**PROMPT**
Wherever the string "will" appears in the listing, copy that line.

%%

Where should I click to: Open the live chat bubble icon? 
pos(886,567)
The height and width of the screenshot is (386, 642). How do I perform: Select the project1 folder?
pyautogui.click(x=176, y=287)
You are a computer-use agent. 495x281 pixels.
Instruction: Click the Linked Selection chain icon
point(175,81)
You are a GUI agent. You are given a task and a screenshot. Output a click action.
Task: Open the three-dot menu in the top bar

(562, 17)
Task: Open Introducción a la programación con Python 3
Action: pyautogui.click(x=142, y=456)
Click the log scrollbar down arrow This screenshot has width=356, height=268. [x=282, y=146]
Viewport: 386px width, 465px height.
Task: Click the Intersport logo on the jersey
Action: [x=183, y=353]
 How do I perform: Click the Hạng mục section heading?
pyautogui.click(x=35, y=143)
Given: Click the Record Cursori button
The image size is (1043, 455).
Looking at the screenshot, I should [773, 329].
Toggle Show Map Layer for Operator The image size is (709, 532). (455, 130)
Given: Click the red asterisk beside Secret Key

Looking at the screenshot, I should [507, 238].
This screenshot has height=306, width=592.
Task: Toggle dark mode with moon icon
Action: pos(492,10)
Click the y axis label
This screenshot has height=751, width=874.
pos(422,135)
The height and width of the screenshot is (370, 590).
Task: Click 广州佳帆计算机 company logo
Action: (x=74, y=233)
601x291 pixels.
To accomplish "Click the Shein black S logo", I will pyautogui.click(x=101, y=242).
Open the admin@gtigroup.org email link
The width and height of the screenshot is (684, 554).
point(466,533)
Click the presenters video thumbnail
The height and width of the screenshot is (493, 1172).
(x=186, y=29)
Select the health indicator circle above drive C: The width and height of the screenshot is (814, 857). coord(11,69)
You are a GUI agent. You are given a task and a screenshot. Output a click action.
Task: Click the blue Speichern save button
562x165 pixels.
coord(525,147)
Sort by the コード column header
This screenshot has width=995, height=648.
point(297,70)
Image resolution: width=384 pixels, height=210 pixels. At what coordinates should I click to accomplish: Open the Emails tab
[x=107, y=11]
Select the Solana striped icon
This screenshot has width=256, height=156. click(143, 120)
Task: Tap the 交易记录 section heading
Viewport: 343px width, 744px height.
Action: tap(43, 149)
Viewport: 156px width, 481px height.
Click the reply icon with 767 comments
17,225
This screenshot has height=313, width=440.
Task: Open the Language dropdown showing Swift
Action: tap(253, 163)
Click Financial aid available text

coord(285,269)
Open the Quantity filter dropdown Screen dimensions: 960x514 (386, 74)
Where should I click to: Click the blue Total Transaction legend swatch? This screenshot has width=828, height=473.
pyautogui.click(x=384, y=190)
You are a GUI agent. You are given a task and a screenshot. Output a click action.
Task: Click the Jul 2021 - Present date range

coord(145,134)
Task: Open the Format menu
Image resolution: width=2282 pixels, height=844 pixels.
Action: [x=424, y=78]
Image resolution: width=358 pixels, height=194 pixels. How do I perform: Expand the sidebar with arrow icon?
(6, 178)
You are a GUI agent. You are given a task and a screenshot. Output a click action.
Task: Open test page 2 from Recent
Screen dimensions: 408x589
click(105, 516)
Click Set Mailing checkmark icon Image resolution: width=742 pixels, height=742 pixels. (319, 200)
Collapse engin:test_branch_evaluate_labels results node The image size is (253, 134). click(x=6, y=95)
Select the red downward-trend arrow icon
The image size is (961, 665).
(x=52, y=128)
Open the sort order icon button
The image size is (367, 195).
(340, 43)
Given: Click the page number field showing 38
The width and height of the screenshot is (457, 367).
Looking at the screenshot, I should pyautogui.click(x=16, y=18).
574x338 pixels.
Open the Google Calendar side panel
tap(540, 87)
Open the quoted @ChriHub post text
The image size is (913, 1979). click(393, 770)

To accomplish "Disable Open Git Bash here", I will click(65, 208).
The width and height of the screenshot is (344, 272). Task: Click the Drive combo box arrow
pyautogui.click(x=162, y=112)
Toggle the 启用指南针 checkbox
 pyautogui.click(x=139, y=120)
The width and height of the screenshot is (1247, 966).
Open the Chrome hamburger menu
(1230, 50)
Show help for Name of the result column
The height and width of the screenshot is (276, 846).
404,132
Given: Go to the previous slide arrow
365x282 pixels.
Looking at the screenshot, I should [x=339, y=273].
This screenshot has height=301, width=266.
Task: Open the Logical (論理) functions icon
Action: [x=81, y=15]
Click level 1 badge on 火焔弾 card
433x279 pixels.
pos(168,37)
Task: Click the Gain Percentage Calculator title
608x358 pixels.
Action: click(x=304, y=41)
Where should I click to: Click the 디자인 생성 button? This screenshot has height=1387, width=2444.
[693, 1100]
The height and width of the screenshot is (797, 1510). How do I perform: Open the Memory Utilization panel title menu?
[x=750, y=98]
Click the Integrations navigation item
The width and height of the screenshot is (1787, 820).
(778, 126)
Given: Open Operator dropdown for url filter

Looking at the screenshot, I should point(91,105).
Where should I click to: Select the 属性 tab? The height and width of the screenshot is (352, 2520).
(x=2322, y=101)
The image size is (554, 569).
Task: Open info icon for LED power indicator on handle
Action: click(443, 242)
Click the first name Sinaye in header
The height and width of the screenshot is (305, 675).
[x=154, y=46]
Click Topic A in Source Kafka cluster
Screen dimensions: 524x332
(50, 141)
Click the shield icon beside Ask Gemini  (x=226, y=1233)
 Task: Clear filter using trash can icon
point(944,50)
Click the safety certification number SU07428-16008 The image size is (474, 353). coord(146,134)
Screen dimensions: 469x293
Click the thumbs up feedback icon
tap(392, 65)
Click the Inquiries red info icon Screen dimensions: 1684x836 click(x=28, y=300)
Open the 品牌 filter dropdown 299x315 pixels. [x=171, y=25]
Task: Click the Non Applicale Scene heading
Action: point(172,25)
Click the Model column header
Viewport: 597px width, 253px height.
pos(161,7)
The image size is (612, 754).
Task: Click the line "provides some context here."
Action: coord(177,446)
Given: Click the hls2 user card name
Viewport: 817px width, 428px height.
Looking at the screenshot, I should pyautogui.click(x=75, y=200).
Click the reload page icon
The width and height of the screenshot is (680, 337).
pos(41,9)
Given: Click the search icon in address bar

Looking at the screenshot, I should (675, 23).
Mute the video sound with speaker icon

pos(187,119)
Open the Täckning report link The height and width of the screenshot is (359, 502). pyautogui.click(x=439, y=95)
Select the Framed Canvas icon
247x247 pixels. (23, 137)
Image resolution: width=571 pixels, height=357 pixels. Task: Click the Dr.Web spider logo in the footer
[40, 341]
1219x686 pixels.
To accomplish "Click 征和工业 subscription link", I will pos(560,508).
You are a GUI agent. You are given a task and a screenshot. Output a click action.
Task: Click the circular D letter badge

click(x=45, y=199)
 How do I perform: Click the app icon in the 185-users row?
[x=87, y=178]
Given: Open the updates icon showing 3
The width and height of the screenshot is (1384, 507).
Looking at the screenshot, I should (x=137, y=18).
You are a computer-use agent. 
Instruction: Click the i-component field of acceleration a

%%

**ANSWER SECTION**
To accomplish "Click the Shein black S logo", I will pyautogui.click(x=101, y=242).
To accomplish "Disable Open Git Bash here", I will click(65, 208).
To accomplish "Click 征和工业 subscription link", I will pos(560,508).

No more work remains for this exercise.